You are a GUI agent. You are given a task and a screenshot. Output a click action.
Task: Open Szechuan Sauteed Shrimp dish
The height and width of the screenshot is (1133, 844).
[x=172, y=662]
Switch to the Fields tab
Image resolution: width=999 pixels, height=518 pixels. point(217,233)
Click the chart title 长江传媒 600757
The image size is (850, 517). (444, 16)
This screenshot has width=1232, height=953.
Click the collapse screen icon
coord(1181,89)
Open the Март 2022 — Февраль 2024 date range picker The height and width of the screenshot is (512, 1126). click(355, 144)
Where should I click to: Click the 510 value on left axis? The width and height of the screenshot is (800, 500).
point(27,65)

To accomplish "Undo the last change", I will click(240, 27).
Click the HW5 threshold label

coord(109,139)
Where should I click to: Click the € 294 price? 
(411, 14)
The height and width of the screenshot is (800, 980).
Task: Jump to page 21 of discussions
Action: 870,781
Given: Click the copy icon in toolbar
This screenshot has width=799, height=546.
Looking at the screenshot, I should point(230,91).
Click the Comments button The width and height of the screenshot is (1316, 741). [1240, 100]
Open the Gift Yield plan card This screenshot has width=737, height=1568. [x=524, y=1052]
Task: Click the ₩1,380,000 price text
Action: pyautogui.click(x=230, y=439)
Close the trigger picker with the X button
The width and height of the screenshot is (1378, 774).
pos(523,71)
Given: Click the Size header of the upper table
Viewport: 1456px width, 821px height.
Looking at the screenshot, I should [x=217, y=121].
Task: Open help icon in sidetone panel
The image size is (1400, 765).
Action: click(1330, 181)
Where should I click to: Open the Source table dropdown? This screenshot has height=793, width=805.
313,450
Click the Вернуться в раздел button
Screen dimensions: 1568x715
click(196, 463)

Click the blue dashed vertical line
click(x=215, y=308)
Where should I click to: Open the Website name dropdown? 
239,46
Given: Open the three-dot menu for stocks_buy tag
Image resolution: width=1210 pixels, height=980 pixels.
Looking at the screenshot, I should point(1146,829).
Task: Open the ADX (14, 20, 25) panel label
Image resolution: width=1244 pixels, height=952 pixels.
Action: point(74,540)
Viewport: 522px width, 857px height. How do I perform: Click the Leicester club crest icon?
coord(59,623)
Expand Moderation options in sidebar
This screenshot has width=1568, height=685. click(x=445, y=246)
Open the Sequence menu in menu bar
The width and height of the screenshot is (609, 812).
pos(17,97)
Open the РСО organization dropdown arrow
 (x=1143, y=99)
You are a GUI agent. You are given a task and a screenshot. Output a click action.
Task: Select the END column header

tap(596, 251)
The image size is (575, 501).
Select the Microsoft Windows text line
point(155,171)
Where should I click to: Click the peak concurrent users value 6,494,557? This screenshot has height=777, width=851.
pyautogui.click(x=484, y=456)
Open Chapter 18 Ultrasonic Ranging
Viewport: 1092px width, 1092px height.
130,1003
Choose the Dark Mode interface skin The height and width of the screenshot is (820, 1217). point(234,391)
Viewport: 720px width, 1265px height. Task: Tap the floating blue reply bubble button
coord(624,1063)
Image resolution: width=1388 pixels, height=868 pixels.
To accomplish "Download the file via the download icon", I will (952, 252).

» Task item: In the listing above, find the line with "Select the Microsoft Windows text line" and set down that line and all after it exactly, through the final line.

» Response to the task:
Select the Microsoft Windows text line
point(155,171)
Where should I click to: Click the peak concurrent users value 6,494,557? This screenshot has height=777, width=851.
pyautogui.click(x=484, y=456)
Open Chapter 18 Ultrasonic Ranging
Viewport: 1092px width, 1092px height.
130,1003
Choose the Dark Mode interface skin The height and width of the screenshot is (820, 1217). point(234,391)
Viewport: 720px width, 1265px height. Task: Tap the floating blue reply bubble button
coord(624,1063)
Image resolution: width=1388 pixels, height=868 pixels.
To accomplish "Download the file via the download icon", I will (952, 252).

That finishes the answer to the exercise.